‘This is a library?’ Can said in his too-loud, flat voice. He stared around at the simple whitewashed dervish cell with its single brass lamp and small, shuttered window. ‘The woman downstairs has hundreds and hundreds of books.’
But those are not books for reading
, Georgios wrote on the smartpaper sheet on the old Ottoman desk.
A library full of books that are never read is not a library
. He lets the words erase themselves, letter by letter.
This library has only one book, but it is every book in the world.
He set the BitBot under the upturned tea-glass in which he had imprisoned it on the desk. He wrote,
This is clever technology
. He gestured for Can to lift the glass. The little robot ran up the boy’s forefinger, under the sleeve of his T-shirt to curl in the hair at his temple.
It could be so much more than just a toy.
‘What do you mean?’
We could reprogramme it. Make it do really interesting things.
Can blinked twice at him.
‘I have to go now. My mum will wonder where I am. She wouldn’t like it if she knew I’d been to see you. She thinks you’re a paedo. I know you’re not but I’m still going.’
Come back
, Georgios thought at the closing door. Can did return the next day, Monkey riding on his shoulder. The slow, careful education began.

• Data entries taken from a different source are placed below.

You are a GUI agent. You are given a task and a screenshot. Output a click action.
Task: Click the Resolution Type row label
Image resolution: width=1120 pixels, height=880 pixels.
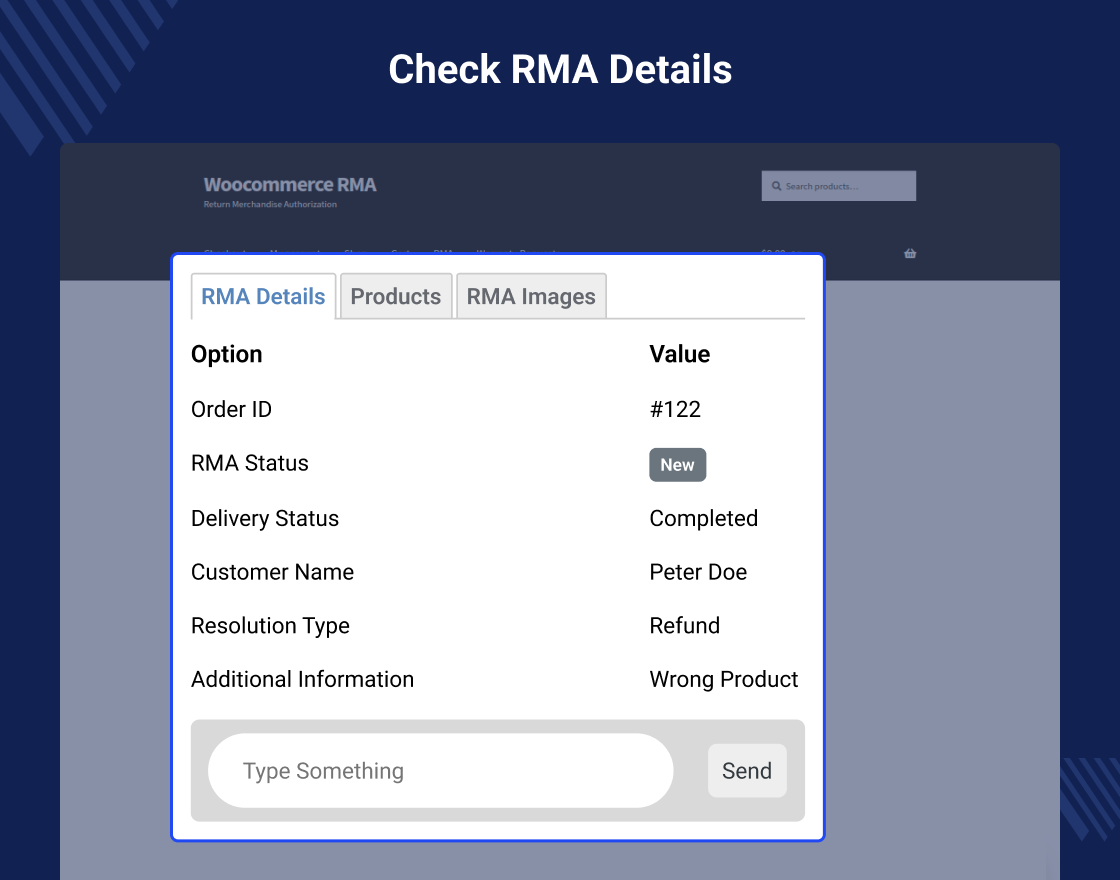tap(270, 626)
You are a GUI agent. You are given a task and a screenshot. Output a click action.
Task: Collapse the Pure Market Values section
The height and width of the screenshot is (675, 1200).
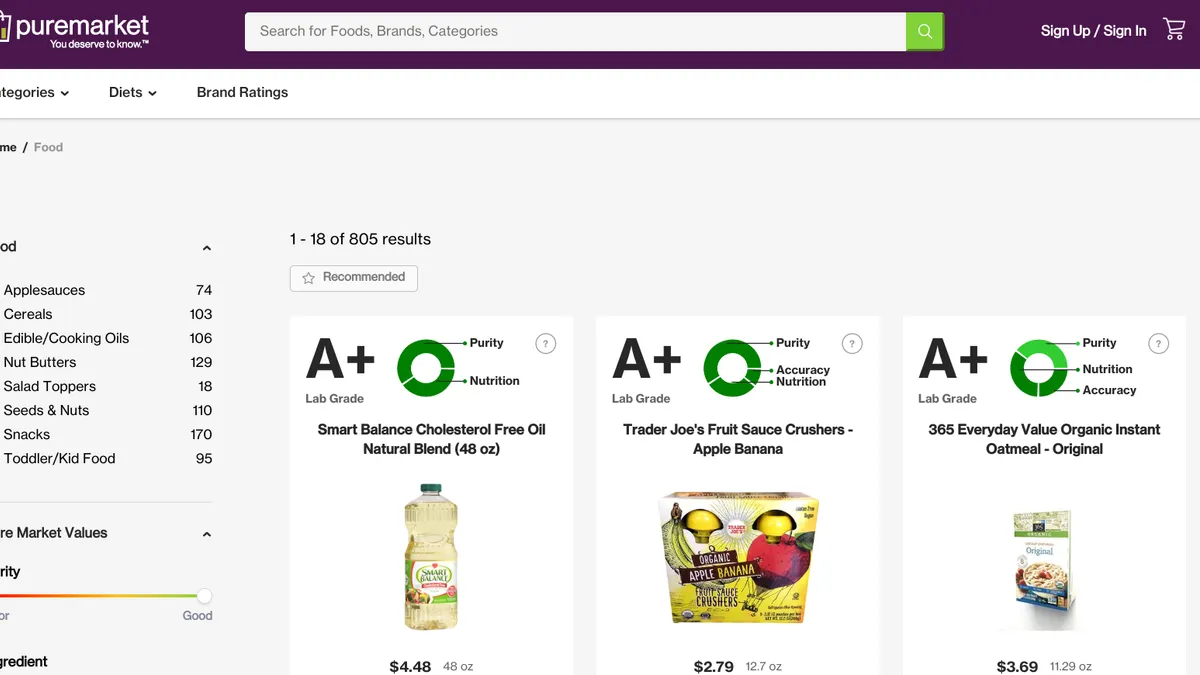point(207,534)
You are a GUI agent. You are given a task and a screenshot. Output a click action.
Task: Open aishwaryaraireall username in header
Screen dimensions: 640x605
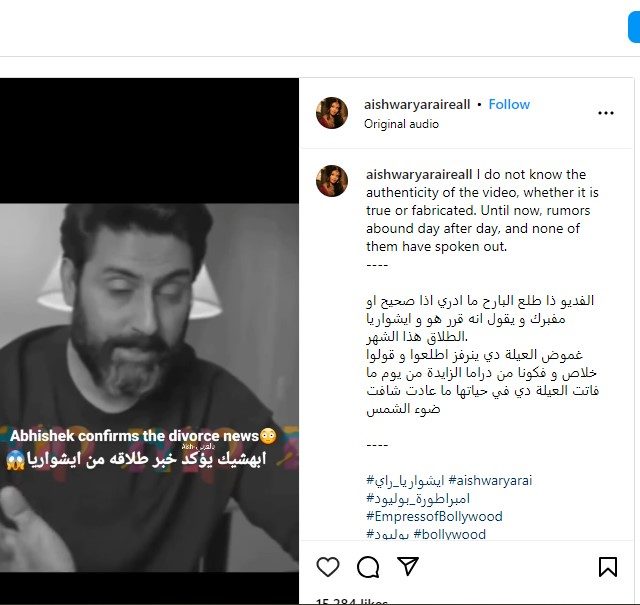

In a different season of another year Can waits in the Library of All Books. He beckons. Snake scurries across the ceiling and drops. In mid-air it breaks into its component mites, then the cloud of microrobots reconfigure into Bird. It flies up to perch on his shoulder. Can carefully carefully removes the plugs from his ears. Georgios always holds his breath as Can extracts the delicate technology. He seems not himself today. He fidgets, his face is flushed. Georgios makes tea. Two glasses, two saucers, two spoons. Man to man across the tiny white table.
‘Mr Ferentinou, I went to look at the bomb. You know, down on Necatibey Cadessi.’ Georgios stirs the lazy sugar crystals in the bottom of his glass. Can’s small world is full of big stories. Can continues in his slightly-too-loud voice, ‘I hid up on the front of the Allianz building, and there was another robot on the building next door, hiding like me. I thought it was watching the bomb, but it wasn’t. It was watching the people, the ones caught on the tram. It looked at all of them, and then it followed one. Mr Ferentinou, it was following Mr Hasguler from downstairs.’
‘Ismet?’ Georgios fears Shaykh Ismet. He is the antithesis of his life.
‘No, the other one.’
‘Necdet. I didn’t know that Necdet had been caught in the bombing, but why would anyone be interested in him?’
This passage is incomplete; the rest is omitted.